Glaser, S.; Molodtsov, M. I.; Diffley, J. F.; Uhlmann, F.

Abstract

Following eukaryotic genome replication, the two newly synthesised sister chromatids remain paired by the ring-shaped cohesin complex, enabling their faithful segregation to daughter cells during cell divisions. Cohesin topologically embraces DNA already before DNA replication, and replisome passage through the cohesin ring is thought of as a fail-safe mechanism ensuring that cohesin entraps both replication products. Whether replisomes indeed pass through cohesin rings remains unknown. Here, we use biochemical reconstitution4,8,9 and single molecule fluorescence microscopy to directly visualise replisome-cohesin encounters.

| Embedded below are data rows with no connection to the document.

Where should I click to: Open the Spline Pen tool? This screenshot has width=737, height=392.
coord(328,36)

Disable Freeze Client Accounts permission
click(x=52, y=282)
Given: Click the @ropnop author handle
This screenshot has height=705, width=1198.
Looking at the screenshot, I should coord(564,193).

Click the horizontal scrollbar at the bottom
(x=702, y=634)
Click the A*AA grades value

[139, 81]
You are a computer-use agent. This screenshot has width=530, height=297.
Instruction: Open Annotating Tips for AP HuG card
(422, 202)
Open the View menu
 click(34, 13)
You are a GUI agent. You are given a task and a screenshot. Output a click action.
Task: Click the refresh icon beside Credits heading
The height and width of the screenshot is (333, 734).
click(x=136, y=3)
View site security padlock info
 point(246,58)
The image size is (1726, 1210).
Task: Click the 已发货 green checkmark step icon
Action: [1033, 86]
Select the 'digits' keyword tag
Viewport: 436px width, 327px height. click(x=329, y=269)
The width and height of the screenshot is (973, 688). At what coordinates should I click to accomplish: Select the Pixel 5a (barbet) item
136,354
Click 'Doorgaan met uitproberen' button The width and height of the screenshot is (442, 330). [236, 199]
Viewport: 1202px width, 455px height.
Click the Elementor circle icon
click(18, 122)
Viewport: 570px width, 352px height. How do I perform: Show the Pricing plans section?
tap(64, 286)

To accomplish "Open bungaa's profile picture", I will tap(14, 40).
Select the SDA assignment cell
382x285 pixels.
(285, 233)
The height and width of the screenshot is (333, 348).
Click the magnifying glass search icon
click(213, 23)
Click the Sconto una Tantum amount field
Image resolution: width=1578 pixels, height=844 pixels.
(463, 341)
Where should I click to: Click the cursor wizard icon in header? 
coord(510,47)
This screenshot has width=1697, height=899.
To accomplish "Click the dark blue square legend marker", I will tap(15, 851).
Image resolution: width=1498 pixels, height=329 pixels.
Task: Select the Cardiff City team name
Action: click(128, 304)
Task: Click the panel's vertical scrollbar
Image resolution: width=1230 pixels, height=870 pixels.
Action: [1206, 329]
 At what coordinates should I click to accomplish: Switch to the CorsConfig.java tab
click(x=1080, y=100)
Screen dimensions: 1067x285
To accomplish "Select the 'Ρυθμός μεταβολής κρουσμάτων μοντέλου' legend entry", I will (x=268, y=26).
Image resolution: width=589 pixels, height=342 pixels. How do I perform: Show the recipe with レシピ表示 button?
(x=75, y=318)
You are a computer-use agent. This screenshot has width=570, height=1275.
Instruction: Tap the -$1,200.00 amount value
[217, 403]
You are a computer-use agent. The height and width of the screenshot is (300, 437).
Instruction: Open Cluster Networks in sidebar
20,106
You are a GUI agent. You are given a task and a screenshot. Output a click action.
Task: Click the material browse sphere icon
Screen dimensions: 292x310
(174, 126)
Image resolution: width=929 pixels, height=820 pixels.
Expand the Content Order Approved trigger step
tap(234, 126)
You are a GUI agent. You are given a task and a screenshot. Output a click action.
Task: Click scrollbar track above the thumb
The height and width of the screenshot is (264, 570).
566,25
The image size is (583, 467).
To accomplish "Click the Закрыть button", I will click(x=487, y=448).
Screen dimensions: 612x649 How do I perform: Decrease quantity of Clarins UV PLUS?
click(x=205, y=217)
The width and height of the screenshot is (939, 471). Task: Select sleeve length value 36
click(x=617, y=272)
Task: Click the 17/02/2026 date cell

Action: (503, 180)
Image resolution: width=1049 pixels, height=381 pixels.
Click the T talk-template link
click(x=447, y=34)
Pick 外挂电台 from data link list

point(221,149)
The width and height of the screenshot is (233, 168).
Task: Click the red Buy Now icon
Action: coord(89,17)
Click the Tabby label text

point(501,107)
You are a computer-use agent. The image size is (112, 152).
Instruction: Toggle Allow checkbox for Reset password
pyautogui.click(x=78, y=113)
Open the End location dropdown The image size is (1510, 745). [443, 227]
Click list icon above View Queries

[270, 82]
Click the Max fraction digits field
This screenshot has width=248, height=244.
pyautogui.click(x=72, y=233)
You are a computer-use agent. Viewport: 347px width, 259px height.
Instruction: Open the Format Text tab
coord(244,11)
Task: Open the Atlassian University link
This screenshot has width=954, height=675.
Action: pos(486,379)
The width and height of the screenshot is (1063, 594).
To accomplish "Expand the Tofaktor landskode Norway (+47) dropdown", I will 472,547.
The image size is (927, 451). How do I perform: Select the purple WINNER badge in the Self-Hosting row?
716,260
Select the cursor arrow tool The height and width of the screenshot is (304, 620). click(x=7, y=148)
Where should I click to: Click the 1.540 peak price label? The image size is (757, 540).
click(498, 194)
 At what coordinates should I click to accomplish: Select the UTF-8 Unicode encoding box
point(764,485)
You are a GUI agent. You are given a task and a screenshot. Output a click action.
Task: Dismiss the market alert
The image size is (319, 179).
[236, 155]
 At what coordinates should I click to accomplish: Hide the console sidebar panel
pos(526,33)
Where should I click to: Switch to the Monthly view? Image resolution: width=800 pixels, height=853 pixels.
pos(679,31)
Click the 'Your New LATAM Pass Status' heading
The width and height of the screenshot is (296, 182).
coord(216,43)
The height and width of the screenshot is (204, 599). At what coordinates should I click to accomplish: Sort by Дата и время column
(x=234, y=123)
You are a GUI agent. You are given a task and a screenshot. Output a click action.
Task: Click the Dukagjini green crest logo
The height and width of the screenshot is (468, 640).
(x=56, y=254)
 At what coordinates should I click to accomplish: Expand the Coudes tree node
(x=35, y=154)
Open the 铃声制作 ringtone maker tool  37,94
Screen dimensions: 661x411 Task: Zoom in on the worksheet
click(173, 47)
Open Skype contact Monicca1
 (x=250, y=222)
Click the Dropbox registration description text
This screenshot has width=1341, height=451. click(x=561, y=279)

We find that the translocating eukaryotic replicative Cdc45-Mcm2-7-GINS (CMG) helicase is frequently an obstacle to cohesin, but that the likelihood with which CMG passes cohesin increases in the presence of replisome components with known sister chromatid cohesion functions, or by preventing cohesin from freely sliding along the template DNA. Cohesin retains topological DNA entrapment during CMG passage, suggesting that the helicase passes through the ring. The passage frequency increases further when fully reconstituted replisomes encounter cohesin rings, resulting in successful establishment of cohesion between the two replication products. Our findings demonstrate the existence of a simple mechanism that links genome replication with chromosome segregation, replisome passage through cohesin rings.